> **DIRECTIONS**:
Reproduce word for word everything in the hospital care press release below, from "Poor hospital care" down to "patients suffer too.".

Ohio Campaign for Better Care Launches "Healthy Hospital" Initiative, Vows Vigorous Work to Improve Hospital Care for Vulnerable Older Patients
COLUMBUS, Ohio, April 12, 2011 /PRNewswire-USNewswire/ -- The following is statement from Cathy Levine, Ohio Campaign for Better Care:
"Hospitals should heal people and put us on the road to recovery or to the very best health that is possible. But in our nation, including Ohio, patients are too often exposed to infection, endangered by poorly coordinated care, and discharged without adequate instructions or the follow-up services they need to get better and manage their conditions at home. For older patients with multiple health conditions, the risks associated with these problems are enormous.
Poor hospital care is a huge problem. Nationwide, some 1.7 million health care associated infections occur each year in hospitals. They lead to about 100,000 deaths. That's 100,000 people who go to a hospital to get well and, instead, lose their lives because they picked up an infection at the place that should have helped them heal. For every patient who dies, many more get sicker, are readmitted to a hospital or admitted to a nursing home when that could have been avoided. The family members and family caregivers of these patients suffer too.
They are people like Molly Glassman of Maryland, whose elderly mother became delirious when a problematic form of anesthesia was administered not once, but twice, and then suffered medication errors that diminished her forever. These are people like Nancy Oliver, of Ohio, whose father, five years ago, had successful heart surgery, only to die of a hospital-acquired MRSA infection.
For them, and for every Ohioan who may need hospital care some day, we are supporting the new federal 'Partnership for Patients,' unveiled in Washington, D.C. today. This new federal initiative is a welcome first step. But it is only a first step toward the hospital improvements we urgently need. We are launching our own 'Healthy Hospitals Initiative' to ensure that hospitals meet the goals of providing safer and better coordinated care, while lowering costs.
First, we will organize patients and families in Ohio to convince hospital leaders to sign onto these goals, and we will monitor their progress.

> **EXERCISE DATA**:
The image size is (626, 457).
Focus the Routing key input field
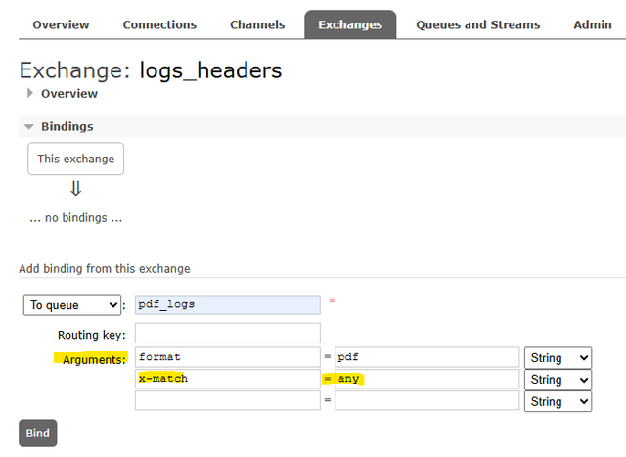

> **OUTPUT FOR THIS TASK**:
Poor hospital care is a huge problem. Nationwide, some 1.7 million health care associated infections occur each year in hospitals. They lead to about 100,000 deaths. That's 100,000 people who go to a hospital to get well and, instead, lose their lives because they picked up an infection at the place that should have helped them heal. For every patient who dies, many more get sicker, are readmitted to a hospital or admitted to a nursing home when that could have been avoided. The family members and family caregivers of these patients suffer too.